===== DATA LINES =====

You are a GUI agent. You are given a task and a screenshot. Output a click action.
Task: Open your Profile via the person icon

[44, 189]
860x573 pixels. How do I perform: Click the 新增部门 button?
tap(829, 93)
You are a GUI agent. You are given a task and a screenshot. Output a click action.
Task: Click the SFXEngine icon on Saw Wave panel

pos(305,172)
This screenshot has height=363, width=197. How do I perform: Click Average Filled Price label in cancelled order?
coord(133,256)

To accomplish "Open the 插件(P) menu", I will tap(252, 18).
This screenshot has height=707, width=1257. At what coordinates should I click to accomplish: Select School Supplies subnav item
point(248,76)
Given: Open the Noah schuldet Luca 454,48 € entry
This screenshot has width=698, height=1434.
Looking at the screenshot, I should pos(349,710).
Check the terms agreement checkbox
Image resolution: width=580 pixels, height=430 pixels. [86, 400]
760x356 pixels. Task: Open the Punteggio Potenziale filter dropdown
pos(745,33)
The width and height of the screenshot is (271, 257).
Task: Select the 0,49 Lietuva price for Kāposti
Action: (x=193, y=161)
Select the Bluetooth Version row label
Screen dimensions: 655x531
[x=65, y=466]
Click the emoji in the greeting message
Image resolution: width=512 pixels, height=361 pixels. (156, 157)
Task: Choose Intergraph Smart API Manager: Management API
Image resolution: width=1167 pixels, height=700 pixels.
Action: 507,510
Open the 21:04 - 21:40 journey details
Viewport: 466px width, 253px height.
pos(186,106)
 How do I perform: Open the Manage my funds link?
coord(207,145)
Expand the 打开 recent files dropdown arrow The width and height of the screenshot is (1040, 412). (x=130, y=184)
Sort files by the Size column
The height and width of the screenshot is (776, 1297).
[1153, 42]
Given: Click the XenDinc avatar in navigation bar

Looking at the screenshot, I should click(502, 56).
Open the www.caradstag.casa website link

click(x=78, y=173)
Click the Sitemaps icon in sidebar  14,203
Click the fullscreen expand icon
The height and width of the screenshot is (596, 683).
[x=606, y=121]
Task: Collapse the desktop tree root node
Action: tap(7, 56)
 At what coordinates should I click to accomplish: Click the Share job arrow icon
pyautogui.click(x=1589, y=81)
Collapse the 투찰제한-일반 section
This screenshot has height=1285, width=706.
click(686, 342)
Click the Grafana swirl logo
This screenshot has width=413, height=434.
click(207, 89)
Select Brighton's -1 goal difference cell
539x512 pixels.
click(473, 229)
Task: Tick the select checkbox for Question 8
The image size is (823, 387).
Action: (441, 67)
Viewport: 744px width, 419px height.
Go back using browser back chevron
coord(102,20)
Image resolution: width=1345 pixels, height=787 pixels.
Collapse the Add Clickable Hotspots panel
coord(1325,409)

=====

**WORK TO DO:** Please rewrite every line of the rows above as a numbered list, leaving out blank lines.

**RESULT OF THE EXERCISE:**
1. You are a GUI agent. You are given a task and a screenshot. Output a click action.
2. Task: Open your Profile via the person icon
3. [44, 189]
4. 860x573 pixels. How do I perform: Click the 新增部门 button?
5. tap(829, 93)
6. You are a GUI agent. You are given a task and a screenshot. Output a click action.
7. Task: Click the SFXEngine icon on Saw Wave panel
8. pos(305,172)
9. This screenshot has height=363, width=197. How do I perform: Click Average Filled Price label in cancelled order?
10. coord(133,256)
11. To accomplish "Open the 插件(P) menu", I will tap(252, 18).
12. This screenshot has height=707, width=1257. At what coordinates should I click to accomplish: Select School Supplies subnav item
13. point(248,76)
14. Given: Open the Noah schuldet Luca 454,48 € entry
15. This screenshot has width=698, height=1434.
16. Looking at the screenshot, I should pos(349,710).
17. Check the terms agreement checkbox
18. Image resolution: width=580 pixels, height=430 pixels. [86, 400]
19. 760x356 pixels. Task: Open the Punteggio Potenziale filter dropdown
20. pos(745,33)
21. The width and height of the screenshot is (271, 257).
22. Task: Select the 0,49 Lietuva price for Kāposti
23. Action: (x=193, y=161)
24. Select the Bluetooth Version row label
25. Screen dimensions: 655x531
26. [x=65, y=466]
27. Click the emoji in the greeting message
28. Image resolution: width=512 pixels, height=361 pixels. (156, 157)
29. Task: Choose Intergraph Smart API Manager: Management API
30. Image resolution: width=1167 pixels, height=700 pixels.
31. Action: 507,510
32. Open the 21:04 - 21:40 journey details
33. Viewport: 466px width, 253px height.
34. pos(186,106)
35.  How do I perform: Open the Manage my funds link?
36. coord(207,145)
37. Expand the 打开 recent files dropdown arrow The width and height of the screenshot is (1040, 412). (x=130, y=184)
38. Sort files by the Size column
39. The height and width of the screenshot is (776, 1297).
40. [1153, 42]
41. Given: Click the XenDinc avatar in navigation bar
42. Looking at the screenshot, I should click(502, 56).
43. Open the www.caradstag.casa website link
44. click(x=78, y=173)
45. Click the Sitemaps icon in sidebar  14,203
46. Click the fullscreen expand icon
47. The height and width of the screenshot is (596, 683).
48. [x=606, y=121]
49. Task: Collapse the desktop tree root node
50. Action: tap(7, 56)
51.  At what coordinates should I click to accomplish: Click the Share job arrow icon
52. pyautogui.click(x=1589, y=81)
53. Collapse the 투찰제한-일반 section
54. This screenshot has height=1285, width=706.
55. click(686, 342)
56. Click the Grafana swirl logo
57. This screenshot has width=413, height=434.
58. click(207, 89)
59. Select Brighton's -1 goal difference cell
60. 539x512 pixels.
61. click(473, 229)
62. Task: Tick the select checkbox for Question 8
63. The image size is (823, 387).
64. Action: (441, 67)
65. Viewport: 744px width, 419px height.
66. Go back using browser back chevron
67. coord(102,20)
68. Image resolution: width=1345 pixels, height=787 pixels.
69. Collapse the Add Clickable Hotspots panel
70. coord(1325,409)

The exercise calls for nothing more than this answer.